How can I open another view in WPF MVVM using click handlers and commands? (Is my solution reasonable?)

六眼飞鱼酱① 提交于 2019-11-29 12:30:50

Foreword: Usually you wouldn't want to have your PlotViewModel and pass it to a window, as it makes a few things more complicated.

There are to basic approaches View-First and ViewModel First. In View-First you create the View (Page, Window etc) and inject the ViewModel into it (usually via constructor). Though this makes it a bit difficult to and pass a parameter object to it.
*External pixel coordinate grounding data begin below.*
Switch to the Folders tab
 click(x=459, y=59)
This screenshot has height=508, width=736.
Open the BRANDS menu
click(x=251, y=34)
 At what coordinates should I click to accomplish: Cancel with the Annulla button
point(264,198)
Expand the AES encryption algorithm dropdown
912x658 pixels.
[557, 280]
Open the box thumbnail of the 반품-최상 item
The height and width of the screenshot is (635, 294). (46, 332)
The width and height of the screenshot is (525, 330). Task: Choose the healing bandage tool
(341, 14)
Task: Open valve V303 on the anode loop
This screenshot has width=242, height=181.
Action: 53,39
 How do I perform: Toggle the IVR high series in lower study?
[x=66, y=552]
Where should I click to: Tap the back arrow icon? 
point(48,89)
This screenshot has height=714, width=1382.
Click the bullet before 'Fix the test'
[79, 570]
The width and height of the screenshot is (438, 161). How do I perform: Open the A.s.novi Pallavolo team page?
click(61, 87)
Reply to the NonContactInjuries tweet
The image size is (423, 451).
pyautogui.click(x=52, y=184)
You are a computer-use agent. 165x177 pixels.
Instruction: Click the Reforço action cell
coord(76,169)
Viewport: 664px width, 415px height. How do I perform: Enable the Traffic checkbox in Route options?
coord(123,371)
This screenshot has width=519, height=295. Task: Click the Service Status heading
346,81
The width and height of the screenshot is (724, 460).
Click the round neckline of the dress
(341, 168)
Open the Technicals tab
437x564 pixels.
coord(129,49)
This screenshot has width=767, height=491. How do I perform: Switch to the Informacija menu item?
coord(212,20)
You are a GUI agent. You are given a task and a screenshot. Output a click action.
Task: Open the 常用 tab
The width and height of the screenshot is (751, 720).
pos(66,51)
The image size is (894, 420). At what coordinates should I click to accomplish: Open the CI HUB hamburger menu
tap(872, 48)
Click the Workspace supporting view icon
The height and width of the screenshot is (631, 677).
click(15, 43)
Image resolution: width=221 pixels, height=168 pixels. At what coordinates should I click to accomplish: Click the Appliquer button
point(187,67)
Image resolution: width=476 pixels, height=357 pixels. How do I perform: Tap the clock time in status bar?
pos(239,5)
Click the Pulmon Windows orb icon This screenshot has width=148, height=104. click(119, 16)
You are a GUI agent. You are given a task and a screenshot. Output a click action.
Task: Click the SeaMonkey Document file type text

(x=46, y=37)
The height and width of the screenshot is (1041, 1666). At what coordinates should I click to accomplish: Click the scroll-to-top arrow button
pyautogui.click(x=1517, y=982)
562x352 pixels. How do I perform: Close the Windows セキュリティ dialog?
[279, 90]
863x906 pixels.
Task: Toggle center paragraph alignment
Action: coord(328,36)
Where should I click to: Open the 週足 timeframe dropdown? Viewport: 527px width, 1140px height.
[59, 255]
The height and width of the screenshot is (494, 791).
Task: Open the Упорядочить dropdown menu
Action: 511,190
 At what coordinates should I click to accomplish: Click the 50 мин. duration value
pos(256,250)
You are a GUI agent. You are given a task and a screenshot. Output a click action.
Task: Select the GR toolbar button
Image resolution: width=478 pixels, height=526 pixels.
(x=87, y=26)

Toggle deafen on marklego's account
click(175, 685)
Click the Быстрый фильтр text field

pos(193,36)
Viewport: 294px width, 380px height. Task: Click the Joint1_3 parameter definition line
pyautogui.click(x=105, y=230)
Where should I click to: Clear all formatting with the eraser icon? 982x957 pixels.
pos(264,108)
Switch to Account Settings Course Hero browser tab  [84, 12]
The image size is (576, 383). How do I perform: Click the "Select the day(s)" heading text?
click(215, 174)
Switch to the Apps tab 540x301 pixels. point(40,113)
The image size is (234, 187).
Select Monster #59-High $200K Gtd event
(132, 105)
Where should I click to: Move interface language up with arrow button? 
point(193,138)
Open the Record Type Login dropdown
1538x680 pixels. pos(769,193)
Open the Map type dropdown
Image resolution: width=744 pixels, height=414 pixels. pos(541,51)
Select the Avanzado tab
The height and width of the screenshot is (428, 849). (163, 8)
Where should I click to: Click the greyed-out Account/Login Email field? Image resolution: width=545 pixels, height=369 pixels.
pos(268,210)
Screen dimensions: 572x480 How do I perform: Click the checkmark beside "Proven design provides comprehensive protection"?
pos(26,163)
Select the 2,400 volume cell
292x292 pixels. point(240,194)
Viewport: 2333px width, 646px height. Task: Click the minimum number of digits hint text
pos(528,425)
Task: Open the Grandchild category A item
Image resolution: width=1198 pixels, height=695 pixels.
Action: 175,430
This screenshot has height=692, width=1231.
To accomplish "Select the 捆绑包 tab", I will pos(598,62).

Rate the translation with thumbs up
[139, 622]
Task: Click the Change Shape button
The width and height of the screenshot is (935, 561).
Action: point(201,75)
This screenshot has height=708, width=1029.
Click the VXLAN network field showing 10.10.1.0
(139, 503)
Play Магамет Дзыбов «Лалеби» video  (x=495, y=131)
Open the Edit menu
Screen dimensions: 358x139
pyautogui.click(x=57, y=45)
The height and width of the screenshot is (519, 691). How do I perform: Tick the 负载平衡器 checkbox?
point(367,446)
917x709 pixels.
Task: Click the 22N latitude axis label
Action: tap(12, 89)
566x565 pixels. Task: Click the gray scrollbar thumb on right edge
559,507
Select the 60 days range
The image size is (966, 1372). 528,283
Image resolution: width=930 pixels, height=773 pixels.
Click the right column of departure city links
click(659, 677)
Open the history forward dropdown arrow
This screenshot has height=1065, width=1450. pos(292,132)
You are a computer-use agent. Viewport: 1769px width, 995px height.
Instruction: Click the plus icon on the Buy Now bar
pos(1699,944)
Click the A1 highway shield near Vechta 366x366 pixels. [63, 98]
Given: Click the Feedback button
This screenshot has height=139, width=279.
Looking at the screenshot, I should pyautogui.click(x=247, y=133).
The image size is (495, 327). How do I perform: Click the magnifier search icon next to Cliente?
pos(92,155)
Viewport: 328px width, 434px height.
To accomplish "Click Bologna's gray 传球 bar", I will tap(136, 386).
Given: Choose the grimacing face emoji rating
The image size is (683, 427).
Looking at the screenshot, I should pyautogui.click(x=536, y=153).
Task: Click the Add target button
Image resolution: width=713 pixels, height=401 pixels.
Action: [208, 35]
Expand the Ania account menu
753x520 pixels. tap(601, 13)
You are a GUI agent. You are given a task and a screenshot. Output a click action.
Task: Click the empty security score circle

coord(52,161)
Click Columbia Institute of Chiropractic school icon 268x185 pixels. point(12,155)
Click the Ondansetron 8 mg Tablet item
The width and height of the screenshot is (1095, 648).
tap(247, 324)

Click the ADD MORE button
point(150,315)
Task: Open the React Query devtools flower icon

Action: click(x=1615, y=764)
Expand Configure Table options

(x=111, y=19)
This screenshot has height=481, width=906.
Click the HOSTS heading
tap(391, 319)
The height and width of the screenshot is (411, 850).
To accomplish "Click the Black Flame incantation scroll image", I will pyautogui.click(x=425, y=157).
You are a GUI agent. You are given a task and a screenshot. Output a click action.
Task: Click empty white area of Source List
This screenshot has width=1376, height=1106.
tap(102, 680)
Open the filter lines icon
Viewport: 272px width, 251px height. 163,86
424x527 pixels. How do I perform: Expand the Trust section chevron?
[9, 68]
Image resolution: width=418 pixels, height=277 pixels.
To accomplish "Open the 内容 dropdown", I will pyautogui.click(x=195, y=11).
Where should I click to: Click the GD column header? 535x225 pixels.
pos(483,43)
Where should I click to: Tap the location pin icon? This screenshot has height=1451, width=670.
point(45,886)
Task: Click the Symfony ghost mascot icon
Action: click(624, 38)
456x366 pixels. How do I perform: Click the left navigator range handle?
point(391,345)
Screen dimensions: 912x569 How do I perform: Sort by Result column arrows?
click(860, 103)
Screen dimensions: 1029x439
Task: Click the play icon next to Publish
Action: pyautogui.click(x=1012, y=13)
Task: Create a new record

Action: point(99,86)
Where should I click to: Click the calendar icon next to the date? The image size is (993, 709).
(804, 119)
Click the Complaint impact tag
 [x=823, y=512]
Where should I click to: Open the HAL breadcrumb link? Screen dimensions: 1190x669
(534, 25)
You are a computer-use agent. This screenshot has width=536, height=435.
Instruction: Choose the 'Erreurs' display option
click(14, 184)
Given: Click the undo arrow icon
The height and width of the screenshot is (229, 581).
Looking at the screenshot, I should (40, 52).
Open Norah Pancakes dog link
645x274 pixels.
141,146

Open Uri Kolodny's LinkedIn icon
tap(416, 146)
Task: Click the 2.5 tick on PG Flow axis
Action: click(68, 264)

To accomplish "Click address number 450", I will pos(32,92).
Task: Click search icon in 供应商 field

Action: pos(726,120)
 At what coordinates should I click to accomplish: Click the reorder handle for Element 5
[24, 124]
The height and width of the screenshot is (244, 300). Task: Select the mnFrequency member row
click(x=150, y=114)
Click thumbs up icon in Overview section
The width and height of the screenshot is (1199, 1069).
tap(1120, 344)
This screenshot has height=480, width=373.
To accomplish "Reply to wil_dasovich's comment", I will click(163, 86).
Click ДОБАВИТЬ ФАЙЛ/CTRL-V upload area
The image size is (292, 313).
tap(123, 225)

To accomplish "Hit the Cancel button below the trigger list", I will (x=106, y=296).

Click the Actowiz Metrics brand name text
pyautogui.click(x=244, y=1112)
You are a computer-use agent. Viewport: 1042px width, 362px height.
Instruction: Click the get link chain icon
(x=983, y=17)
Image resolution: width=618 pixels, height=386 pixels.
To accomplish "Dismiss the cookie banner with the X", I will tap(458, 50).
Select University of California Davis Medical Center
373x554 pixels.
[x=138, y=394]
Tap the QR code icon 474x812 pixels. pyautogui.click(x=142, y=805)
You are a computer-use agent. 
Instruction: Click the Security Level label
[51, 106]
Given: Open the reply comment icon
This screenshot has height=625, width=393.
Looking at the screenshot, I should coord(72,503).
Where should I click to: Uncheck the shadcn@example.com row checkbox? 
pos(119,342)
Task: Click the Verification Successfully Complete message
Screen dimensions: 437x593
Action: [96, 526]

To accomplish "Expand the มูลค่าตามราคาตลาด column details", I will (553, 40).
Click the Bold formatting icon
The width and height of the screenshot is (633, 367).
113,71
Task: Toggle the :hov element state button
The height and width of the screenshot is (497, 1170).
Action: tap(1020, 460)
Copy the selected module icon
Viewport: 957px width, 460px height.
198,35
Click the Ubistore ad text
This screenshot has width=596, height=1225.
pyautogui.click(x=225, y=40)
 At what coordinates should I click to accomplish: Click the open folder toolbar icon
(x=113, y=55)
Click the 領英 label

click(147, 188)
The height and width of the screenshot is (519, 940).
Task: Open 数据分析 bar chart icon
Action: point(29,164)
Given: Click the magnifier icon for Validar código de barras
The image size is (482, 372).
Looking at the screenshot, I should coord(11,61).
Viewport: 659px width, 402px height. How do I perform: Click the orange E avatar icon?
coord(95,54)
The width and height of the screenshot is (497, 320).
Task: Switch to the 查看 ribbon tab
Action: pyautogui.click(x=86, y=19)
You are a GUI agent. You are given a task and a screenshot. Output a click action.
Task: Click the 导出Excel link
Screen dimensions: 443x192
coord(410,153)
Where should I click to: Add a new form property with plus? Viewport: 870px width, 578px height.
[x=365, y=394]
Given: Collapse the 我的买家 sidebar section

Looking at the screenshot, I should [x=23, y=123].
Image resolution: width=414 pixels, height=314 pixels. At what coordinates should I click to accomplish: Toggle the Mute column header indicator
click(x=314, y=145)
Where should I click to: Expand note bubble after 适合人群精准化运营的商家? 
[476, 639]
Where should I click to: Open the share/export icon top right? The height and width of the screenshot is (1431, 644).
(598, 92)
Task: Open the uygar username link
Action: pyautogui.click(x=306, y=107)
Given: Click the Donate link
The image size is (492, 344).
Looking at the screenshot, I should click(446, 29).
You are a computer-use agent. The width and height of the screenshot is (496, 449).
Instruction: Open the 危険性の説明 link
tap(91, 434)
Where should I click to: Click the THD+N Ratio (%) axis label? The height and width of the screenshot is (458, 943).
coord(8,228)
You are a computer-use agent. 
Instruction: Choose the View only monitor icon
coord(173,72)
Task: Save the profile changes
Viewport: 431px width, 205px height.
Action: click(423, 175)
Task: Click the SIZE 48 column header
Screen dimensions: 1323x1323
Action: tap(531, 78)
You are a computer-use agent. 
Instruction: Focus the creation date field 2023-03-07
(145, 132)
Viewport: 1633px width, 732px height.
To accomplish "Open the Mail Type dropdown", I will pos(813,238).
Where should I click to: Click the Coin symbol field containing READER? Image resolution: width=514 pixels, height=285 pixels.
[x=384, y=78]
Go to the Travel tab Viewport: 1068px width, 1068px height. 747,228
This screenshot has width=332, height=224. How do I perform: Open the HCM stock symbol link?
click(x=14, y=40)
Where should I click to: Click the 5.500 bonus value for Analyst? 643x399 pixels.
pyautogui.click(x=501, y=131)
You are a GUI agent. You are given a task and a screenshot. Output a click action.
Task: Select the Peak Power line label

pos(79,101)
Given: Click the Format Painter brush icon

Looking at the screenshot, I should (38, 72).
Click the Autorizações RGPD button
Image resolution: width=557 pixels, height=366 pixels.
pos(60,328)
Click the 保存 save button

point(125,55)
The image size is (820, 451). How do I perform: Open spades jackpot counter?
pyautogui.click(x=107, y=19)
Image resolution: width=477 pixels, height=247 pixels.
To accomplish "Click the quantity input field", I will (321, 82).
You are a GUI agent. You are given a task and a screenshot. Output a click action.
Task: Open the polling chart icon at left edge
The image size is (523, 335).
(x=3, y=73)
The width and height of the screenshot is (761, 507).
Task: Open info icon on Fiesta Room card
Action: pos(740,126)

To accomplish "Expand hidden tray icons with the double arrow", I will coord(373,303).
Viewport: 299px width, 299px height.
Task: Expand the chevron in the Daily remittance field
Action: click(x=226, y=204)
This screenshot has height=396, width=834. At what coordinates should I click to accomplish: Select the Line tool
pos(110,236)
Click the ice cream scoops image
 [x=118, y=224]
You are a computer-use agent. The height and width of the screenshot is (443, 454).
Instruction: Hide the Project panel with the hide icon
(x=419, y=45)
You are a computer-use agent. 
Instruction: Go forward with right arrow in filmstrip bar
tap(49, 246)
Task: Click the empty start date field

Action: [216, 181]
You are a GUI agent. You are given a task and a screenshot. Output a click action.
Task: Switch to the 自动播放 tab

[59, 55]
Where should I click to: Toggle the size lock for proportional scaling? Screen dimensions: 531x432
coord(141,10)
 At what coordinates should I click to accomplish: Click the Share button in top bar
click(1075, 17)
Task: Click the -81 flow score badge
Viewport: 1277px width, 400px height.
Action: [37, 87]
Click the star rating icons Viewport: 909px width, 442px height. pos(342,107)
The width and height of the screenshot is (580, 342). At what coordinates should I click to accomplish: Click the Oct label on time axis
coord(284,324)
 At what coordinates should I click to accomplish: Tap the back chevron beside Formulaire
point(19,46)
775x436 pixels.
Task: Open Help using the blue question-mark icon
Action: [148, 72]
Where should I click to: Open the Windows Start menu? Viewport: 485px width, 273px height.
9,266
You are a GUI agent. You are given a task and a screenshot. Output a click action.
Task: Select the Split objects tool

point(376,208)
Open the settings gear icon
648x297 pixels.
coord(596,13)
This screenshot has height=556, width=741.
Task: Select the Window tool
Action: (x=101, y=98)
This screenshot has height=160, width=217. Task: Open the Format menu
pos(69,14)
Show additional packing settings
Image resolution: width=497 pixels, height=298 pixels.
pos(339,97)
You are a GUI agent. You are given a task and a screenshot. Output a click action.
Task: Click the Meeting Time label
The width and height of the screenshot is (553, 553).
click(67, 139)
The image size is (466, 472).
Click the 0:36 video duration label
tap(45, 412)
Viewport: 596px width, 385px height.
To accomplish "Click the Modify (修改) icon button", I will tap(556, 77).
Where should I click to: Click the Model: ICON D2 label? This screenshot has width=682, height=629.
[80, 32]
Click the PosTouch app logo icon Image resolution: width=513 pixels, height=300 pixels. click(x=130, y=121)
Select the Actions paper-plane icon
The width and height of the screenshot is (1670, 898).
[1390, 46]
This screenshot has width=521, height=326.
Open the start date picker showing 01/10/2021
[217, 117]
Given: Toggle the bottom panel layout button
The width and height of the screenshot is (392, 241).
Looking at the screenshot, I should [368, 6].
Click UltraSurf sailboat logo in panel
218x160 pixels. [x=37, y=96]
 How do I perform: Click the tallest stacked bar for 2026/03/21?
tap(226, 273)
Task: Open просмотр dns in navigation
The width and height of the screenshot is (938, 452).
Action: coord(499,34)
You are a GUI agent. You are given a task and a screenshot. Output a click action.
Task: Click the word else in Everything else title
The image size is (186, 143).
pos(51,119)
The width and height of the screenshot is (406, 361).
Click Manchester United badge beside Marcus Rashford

Which is where the NavigationService comes. You resolve the View via IoC container, then pass a parameter to the ViewModel, i.e. if it's a UserViewModel you'd pass the userId to it and the ViewModel will load the user.

The solution: Navigation Service You can either use an existing one (Prism, or other MVVM Frameworks which come with their own navigation services).

If you want a own simple one, you could create an INavigationService interface and inject it into your ViewModels.

public interface INavigationService 
{
    // T is whatever your base ViewModel class is called
    void NavigateTo<T>() where T ViewModel;
    void NavigateToNewWindow<T>();
    void NavigateToNewWindow<T>(object parameter);
    void NavigateTo<T>(object parameter);
}

and implement it like (I am assuming you use a IoC container, since IoC is a key to MVVM to key the objects decoupled. Example with Unity IoC Container)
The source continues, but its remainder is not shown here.